How this skill works

The pipeline creates per-paragraph WAV chunks with Kokoro TTS, transcribes each chunk with Whisper to get drift-free word timestamps, and then assembles a single HTML file embedding an MP3 and synchronized per-word timing. The reader includes playback controls, keyboard shortcuts, and click-to-seek behavior so users can jump to any word.

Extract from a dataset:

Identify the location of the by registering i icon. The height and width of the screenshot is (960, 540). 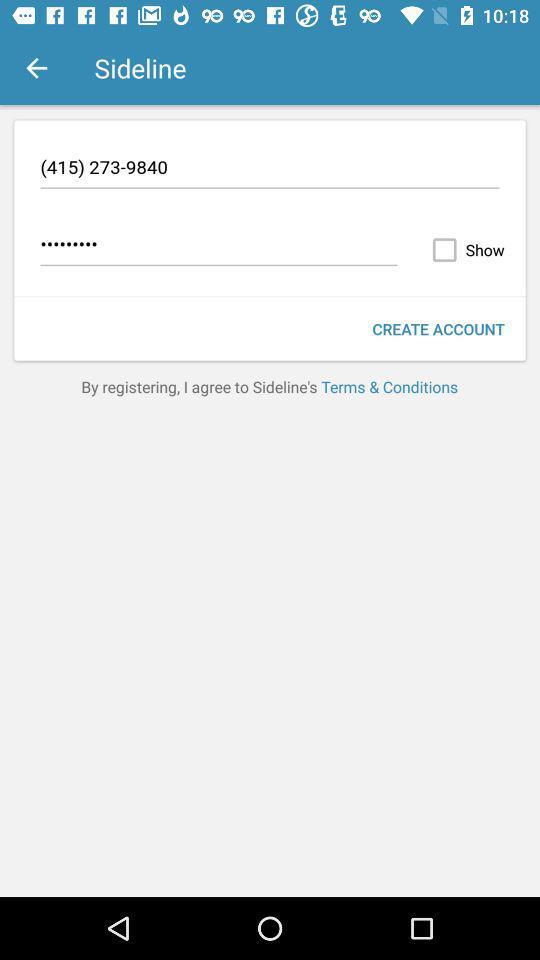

A small wrapper script auto-creates a virtual environment and installs dependencies on first run.

When to use it

You want to listen to a markdown essay, article, or notes with synced highlighting.
You need to proofread by ear to catch rhythm, tone, or awkward phrasing.
You want a shareable, serverless audio reader (single HTML file) to distribute.
You prefer generating lightweight, offline audio readers for accessibility testing.
You need to convert chapters or sections into per-word-synced playback for review.

Best practices

Run on a macOS machine with Apple Silicon (M1+) for best compatibility and performance.
Use Python 3.13+ and install ffmpeg to produce compressed MP3 output.
Keep paragraphs reasonably sized to improve alignment accuracy during transcription.
Adjust --speed and --voice to match desired tone before generating the final reader.
Use --strip-sections to exclude non-narrative headings (e.g., References) to shorten audio.

Example use cases

Generate an audio reader for a long-form essay to proofread pacing and clarity by ear.
Create an offline HTML reader to share a narrated version of documentation or tutorials.
Produce a highlighted playback for accessibility reviews or user testing sessions.
Export chapter previews from markdown files to embed in a portfolio or preview page.
Quickly generate narrated drafts to evaluate voice, speed, and emphasis choices.

FAQ

What platforms are supported?

The tool is designed for macOS on Apple Silicon and requires Python 3.13+. Other platforms may not be supported.

How long does generation take?

Typical essays take about 2–5 minutes; time depends on length and system performance.

Can I change voice or speed?

Yes. Use the --voice and --speed flags to pick a Kokoro voice variant and speech rate.